A las seis de la mañana, muertos de sueño, no nos entraba un concepto más ni un café más. Pero había que aguantar la mesa hasta que llegaran los de las seis, frescos y dispuestos a encarar las siguientes ocho horas. Dejar libre la mesa hubiera sido una traición imperdonable.

El problema eran los libros, pesados y de tapa dura. El de cada materia, los de consulta y la pila de apuntes. La mudanza se hacía cada vez más pesada. En la mesa no cabían y, además, había que dejar el espacio libre para el grupo siguiente. Hasta que un día, uno de los mozos, un señor gallego mayor, siempre sonriente, capaz de servirnos un café o dos por noche y dejarnos ocupar la mesa durante las ocho horas, nos ofreció guardarlos detrás del mostrador. Así, cuando nos retirábamos a las seis, le dejábamos a él todos los libros. Los escondía hasta que volvíamos a las diez de la noche, cuando los recuperábamos para seguir estudiando.

Mi grupo en ese momento era de segundo año de medicina, pero en la mesa de al lado estudiaban los de tercero y en otra, los de cuarto. Cuando teníamos una duda íbamos, libro en mano, a preguntarles, y los expertos nos asesoraban y aclaraban las dificultades.

Era así todo diciembre, hasta el día veintiocho, cuando se rendían los últimos finales, siempre entre Navidad y Año Nuevo.

A veces, al sonar las doce, en alguna mesa amiga se celebraba un cumpleaños. Allí cerrábamos los libros, juntábamos tres o cuatro mesas en una que se convertía en larga y, con un par de cervezas y unos platitos con maníes, nos regalábamos un recreo de media hora. Enseguida, las mesas volvían a sus respectivos lugares y ¡A seguir estudiando!

El evento más importante, y loco sin duda, era la Nochebuena. Tan esencial para las familias y tan secundario para nosotros que sólo podíamos pensar en el examen final. Pero había que cumplir. A las once de la noche dejábamos los libros sobre la mesa y cada uno se iba a su casa a brindar con la familia. A la una de la mañana estábamos todos de vuelta en el bar, con alguna copa encima y un pedazo de pan dulce para compartir. ¡A estudiar, que solo faltan tres días!

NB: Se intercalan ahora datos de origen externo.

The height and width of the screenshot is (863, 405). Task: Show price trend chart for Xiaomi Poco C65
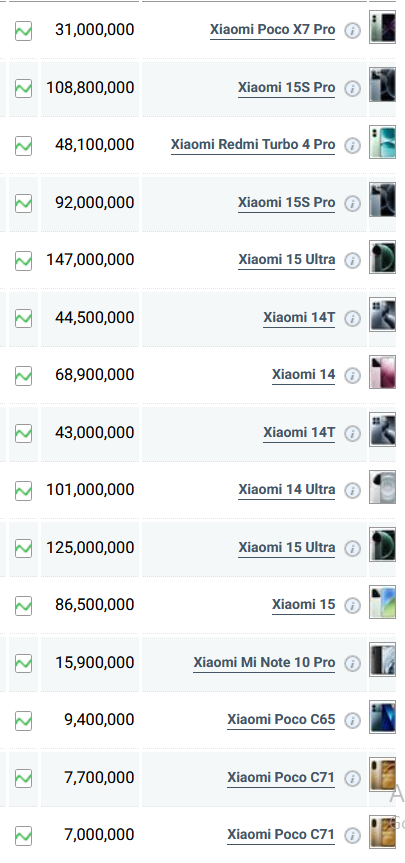(x=23, y=720)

Los bares de Buenos Aires se prestaban para eso y más, ya que es una costumbre muy nuestra sentarnos a charlar en los cafés, compartiendo discusiones, proyectos y confidencias.

Además, a muchos de los estudiantes nos gustaba reunirnos en los bares, básicamente porque no era fácil estudiar solos ni juntar demasiada gente en una casa. Pero también porque habíamos descubierto las ventajas de tener cerca a otros estudiantes, que terminaban siendo una consultoría informal para chequear lo que no entendíamos de los textos.

La Perla del Once fue uno de esos lugares realmente genuinos donde se instaló la modalidad del coworking cuando esa palabra ni siquiera existía.

Éramos apenas un grupo de jóvenes colaborando, participando, interactuando con los otros, prestando libros, contestando preguntas, generando una comunidad de aprendizaje compartido.